Karin or some of our newly-made friends were looking around for cool spiders, frogs, and toads. I was happy to stop and check them out.
But guys, I’m going to be honest here. For the first day and a half that we were there, I was terrified most of the time.
So terrified, in fact, that when we were at base camp the second night I frantically texted my husband, telling him that I had made a terrible mistake in taking this trip and that I wanted to come home. This trip just wasn’t me and I was so afraid of the bridge, the jungle in the dark, and the snakes. Dear God, the snakes. (For the record, I had not yet seen a single snake but I just KNEW they were out there, waiting for me…)
My husband talked me down a little. Reminded me that I was brave and strong and that I COULD DO THIS. That I was already doing it!
He also reminded me that I was, in fact, on a vacation and that I should try and find some way to enjoy it despite my fears. He wisely told me that I could find a way to be ME and still be here. In the jungle. With the snakes.

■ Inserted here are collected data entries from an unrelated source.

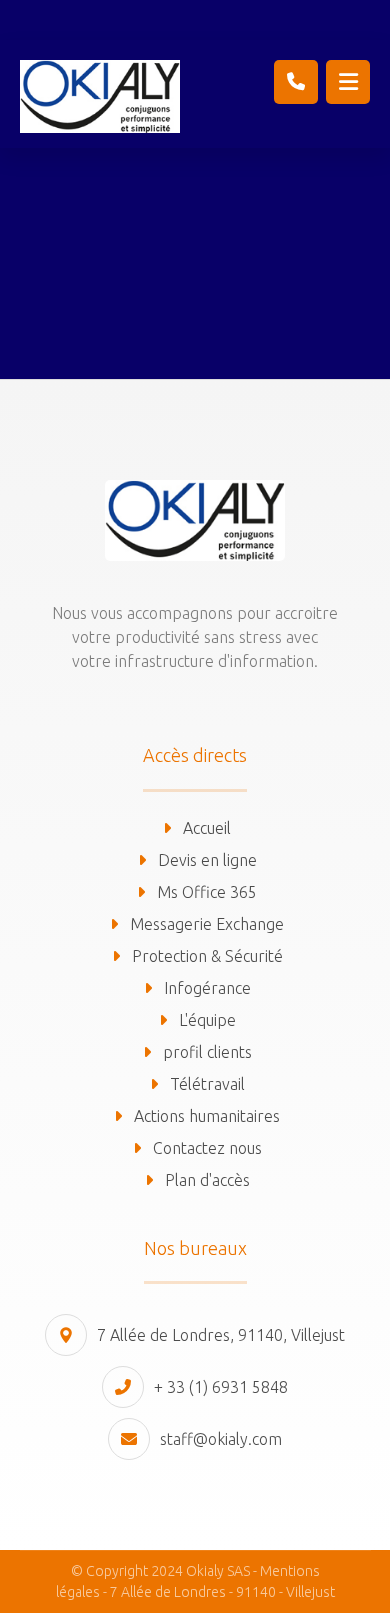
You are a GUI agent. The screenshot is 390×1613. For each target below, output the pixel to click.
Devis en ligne (207, 860)
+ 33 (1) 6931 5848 (221, 1387)
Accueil (207, 828)
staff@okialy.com (221, 1439)
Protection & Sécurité (207, 956)
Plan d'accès (207, 1180)
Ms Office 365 (207, 892)
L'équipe (207, 1020)
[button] (348, 82)
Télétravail (207, 1084)
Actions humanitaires (207, 1116)
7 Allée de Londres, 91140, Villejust (221, 1335)
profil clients (207, 1052)
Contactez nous (207, 1148)
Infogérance (207, 988)
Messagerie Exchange (207, 924)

So there was also to be zip-lining, and beyond snakes, I am afraid of heights. However, I have zip-lined before and it wasn’t so much about the heights as the fact that I didn’t really enjoy it.
I decided to be ME and let Karin know that I was choosing not to do it. So off Karin went, zip-lining solo while I relaxed at the Rancho and read my book. We both had a great time.

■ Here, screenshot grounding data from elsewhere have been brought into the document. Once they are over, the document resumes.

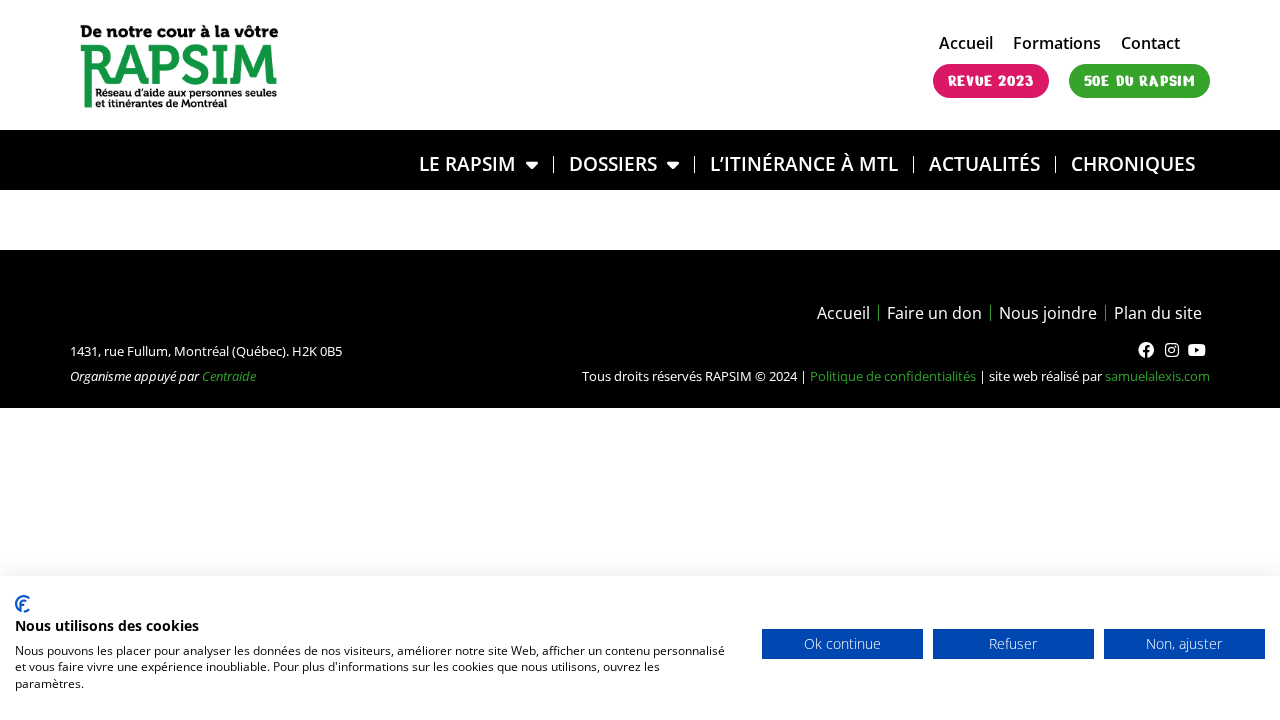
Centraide (229, 376)
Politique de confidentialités (893, 376)
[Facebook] (1146, 350)
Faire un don (934, 313)
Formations (1057, 43)
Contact (1150, 43)
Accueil (966, 43)
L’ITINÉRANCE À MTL (804, 163)
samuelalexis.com (1157, 376)
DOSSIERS (613, 163)
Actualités (984, 163)
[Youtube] (1197, 350)
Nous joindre (1048, 313)
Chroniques (1133, 163)
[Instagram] (1172, 350)
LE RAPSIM (467, 163)
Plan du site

Things got much more fun after that; after I decided to make this trip more enjoyable for myself in any way possible. I borrowed some rubber boots from the Community Center and felt a lot better because, even if I stepped on a snake, my rubber boots would protect me.
I can’t say I wasn’t still afraid after getting my snake-proof (sort of…at least that’s what I told myself) rubber boots. But it was so much easier to have fun after I got them.
I can’t say I ever stopped looking down at nearly every step I took. But I loved trudging through the river in my leaky rubber boots and exploring the beautiful jungle.
I can’t say I ever really came to enjoy the night hikes. But I came to realize and love the fact that this was a truly amazing, once-in-a-lifetime adventure that I was on.
We spent more time exploring, ate meals with some really cool people, cooked a few meals at our treehouse, and played a lot of Yahtzee (which I mostly lost. Don’t ever play Yahtzee with Karin–she is a pro.)
In the end, this was a beautiful and amazing trip with a beautiful and amazing friend. Despite my fears, I wouldn’t change a thing about it (especially since I didn’t see a single snake the whole time. Winning!)
I learned so much about myself and came to realize that I AM brave, because I do believe that there can be no courage if you are not afraid. Courage, bravery, is going on despite the fear. That’s exactly what I did and I am so proud of myself. I was terrified, but I pressed on and found a way to not only come to terms with the jungle, but to love being in it.